Before moving to a vote on Tuesday, however, Phillips – after stating that he has supported this project from Day 1 – went off on a tangent as to why he wouldn’t be voting alongside his peers to fund ARHS infrastructure costs.

Phillips started off by saying that he found it “disturbing when Well-Spring left” and ARHS purchased an additional 24 acres with the potential for selling and developing that property bordering U.S. 321.  

(In the summer 2012, ARHS announced that the Greensboro-based Well-Spring retirement community would no longer partner with Appalachian Place at Chestnut Ridge, the name of the proposed post-acute care facility in Blowing Rock because “the appropriate level of operational and financial integration necessary to sustain a continuing care retirement community cannot be achieved under certain circumstances.”)

Phillips also mentioned that he was bothered by discussions of ARHS, a nonprofit, selling property that was annexed by the town for the post-acute care facility. ARHS-owned land in Blowing Rock consists of two parcels annexed by the town: a main parcel “on the top,” 43.4 acres in size, annexed in 2011; and the “lower parcel,” 23.8 acres in size that was annexed in 2012 and borders the highway. 

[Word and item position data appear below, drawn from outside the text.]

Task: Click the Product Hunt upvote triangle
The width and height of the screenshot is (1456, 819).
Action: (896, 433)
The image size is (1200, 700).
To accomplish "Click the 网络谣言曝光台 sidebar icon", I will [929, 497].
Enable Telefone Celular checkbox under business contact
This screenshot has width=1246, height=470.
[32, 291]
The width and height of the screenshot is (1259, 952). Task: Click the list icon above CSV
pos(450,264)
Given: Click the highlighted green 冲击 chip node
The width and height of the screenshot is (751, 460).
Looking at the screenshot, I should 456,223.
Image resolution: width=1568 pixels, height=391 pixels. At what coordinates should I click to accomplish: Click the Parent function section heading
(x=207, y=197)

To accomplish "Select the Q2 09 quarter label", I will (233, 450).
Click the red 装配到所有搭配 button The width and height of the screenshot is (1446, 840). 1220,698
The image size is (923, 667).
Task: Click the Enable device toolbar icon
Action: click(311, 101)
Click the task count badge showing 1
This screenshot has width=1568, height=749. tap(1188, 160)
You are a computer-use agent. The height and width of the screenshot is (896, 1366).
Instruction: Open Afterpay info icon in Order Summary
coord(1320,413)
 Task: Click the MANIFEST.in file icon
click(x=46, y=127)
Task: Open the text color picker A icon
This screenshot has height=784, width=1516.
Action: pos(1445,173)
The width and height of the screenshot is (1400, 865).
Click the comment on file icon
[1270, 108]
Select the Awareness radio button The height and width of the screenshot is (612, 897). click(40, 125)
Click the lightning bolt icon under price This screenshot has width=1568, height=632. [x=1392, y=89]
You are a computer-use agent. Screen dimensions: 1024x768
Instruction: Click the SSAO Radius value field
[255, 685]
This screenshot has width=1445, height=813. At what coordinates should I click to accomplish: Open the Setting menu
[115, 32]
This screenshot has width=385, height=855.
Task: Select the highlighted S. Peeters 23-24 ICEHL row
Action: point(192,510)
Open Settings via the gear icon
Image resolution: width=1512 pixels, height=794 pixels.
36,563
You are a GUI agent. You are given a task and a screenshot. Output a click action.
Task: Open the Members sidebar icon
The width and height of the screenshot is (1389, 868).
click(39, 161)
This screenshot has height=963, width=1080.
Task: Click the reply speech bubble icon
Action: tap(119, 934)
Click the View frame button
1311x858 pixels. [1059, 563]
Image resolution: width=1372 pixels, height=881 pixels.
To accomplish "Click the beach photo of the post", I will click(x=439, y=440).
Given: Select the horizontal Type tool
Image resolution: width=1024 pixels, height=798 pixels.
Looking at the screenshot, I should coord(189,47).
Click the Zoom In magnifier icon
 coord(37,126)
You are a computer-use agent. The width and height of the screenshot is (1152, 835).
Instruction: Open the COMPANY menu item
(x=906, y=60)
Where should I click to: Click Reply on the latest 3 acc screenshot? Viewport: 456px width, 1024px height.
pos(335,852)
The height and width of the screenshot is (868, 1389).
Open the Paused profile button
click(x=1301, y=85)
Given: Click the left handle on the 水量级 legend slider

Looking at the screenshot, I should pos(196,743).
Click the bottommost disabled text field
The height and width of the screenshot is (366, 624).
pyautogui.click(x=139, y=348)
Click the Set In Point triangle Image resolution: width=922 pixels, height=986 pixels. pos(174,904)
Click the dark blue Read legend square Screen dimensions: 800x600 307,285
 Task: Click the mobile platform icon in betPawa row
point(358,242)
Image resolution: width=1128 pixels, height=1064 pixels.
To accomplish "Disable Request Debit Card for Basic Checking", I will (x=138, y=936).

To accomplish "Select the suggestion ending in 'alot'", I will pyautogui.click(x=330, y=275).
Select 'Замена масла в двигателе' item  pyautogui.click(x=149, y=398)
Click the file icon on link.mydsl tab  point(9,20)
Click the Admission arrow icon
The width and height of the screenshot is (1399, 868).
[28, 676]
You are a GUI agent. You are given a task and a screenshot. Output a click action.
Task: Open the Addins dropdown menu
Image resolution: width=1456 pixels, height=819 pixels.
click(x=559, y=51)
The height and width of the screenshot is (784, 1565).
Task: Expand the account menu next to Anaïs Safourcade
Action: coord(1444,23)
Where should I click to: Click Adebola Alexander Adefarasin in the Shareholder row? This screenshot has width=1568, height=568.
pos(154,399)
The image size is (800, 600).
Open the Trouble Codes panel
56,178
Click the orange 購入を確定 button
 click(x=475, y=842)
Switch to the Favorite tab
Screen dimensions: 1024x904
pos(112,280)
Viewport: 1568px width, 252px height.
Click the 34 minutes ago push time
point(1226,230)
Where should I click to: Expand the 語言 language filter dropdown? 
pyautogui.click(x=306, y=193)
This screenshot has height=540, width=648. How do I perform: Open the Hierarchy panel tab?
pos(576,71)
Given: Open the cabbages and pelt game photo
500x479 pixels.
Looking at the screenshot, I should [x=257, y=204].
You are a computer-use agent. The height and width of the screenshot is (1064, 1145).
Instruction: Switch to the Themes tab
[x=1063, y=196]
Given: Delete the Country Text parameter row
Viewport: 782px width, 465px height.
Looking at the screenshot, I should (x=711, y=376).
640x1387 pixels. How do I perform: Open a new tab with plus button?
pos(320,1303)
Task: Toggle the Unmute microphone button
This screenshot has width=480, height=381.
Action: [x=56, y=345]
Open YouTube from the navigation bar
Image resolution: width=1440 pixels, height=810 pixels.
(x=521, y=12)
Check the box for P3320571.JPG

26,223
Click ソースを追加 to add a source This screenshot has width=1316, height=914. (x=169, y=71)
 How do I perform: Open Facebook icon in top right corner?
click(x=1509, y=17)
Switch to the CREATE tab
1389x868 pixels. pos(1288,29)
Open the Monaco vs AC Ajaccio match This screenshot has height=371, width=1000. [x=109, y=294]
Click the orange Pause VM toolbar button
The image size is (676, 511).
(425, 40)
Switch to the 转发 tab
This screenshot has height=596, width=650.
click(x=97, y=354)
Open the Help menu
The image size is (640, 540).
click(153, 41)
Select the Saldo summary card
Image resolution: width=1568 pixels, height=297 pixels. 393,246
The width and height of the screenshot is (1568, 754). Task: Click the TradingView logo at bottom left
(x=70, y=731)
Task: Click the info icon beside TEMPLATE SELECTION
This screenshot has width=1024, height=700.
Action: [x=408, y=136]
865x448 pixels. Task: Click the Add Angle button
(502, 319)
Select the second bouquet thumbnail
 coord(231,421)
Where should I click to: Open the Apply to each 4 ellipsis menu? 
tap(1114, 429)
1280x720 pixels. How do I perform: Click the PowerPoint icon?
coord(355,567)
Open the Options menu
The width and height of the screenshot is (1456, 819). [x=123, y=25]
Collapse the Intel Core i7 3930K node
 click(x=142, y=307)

“That bothered me. Sitting there, I was thinking, ‘Hold on. Is this all a part of the medical facility and wouldn’t selling off the lower portion change the nonprofit status?’” Phillips asked, adding that he is still clueless as to how this property is going to be developed.

Before Blowing Rock Town Council unanimously approved of the annex of the lower parcel in 2012, Phillips stated his concern for the possibility of ARHS selling the land for a fast-food joint or chain pharmacy. At that 2012 meeting, Phillips asked what ARHS intended to do with the property.

“Well, the reason we purchased the property was to gain a sufficient right away,” an ARHS representative answered. “The 30-foot right away we currently have is not sufficient. It does have potential for development. We did pay $1.5 million for the property, and we hope to recover the return on our investment.” 

At the meeting on Tuesday, Phillips reiterated those concerns.

As for the matter at hand – the water and sewer extension request, Philips said agreeing to pay $150,000 or $250,000 would set a major precedent, leading other organizations, businesses and nonprofits to make similar infrastructure requests that would then lead to the spending of more tax dollars.

“We are doing something I don’t know has ever been done before,” Phillips said.

Councilman Albert Yount said he was on the fence regarding this project until he talked with a man who mentioned that – once this healthcare community is complete – he wouldn’t have to send his parents off the mountain for care and kin wouldn’t leave Blowing Rock to visit older relatives.

“So I make exception to my great rule of keeping government and private enterprise apart, and I’ll support this motion,” Yount said.

Sweeting wanted it noted that in addition to the $150,000 it was about to approve of at Tuesday’s meeting, that the Town of Blowing Rock has already supported the ARHS to the tune of $1.3 million in the form of cash, waived fees, labor and grant monies.

Although he didn’t vote, Mayor J.B. Lawrence said he saw “far greater upside” than “temporary downsides” he was hearing from either Phillips or the one public commenter that urged the council to turn this request down.

While former Councilman Jim Steele, ARHS Board of Trustee member Keith Tester, Chetola owner Kent Tarbutton, Chelsea Garrett on behalf of Blowing Rock Chamber, and ARHS representative Jerry Hutchins spoke in favor of the project, a retired employee of the town urged the council to spend the money requested by ARHS on infrastructure improvements within the town.

“In 30 years of service [with the town] I never saw a request of an extension for water and sewer lines for free,” Johnny Lynch, retired public works director, said adding that the $250,000 requested is $30,000 less than the entire field operations budget of the public works department.

Those that spoke for the $25-million project, however, mentioned the economic development and the increased revenue from an expanded tax base and connection fees; the added jobs (up to 160) in the community; and the ability to grow old in Blowing Rock.